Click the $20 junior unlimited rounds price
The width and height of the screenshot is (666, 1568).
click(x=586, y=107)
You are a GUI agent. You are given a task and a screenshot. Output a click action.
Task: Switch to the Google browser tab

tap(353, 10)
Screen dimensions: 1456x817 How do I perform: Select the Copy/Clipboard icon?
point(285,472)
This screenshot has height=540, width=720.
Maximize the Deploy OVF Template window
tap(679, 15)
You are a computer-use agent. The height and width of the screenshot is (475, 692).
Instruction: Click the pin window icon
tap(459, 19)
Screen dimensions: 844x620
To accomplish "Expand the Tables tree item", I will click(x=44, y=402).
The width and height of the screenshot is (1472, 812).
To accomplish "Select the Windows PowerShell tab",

• • • •

A word-for-word copy of the lines above from the one with "You are a computer-use" through the one with "The width and height of the screenshot is (1472, 812).", inclusive, is the only output wanted.

ANSWER FOR THE TASK
You are a computer-use agent. The height and width of the screenshot is (475, 692).
Instruction: Click the pin window icon
tap(459, 19)
Screen dimensions: 844x620
To accomplish "Expand the Tables tree item", I will click(x=44, y=402).
The width and height of the screenshot is (1472, 812).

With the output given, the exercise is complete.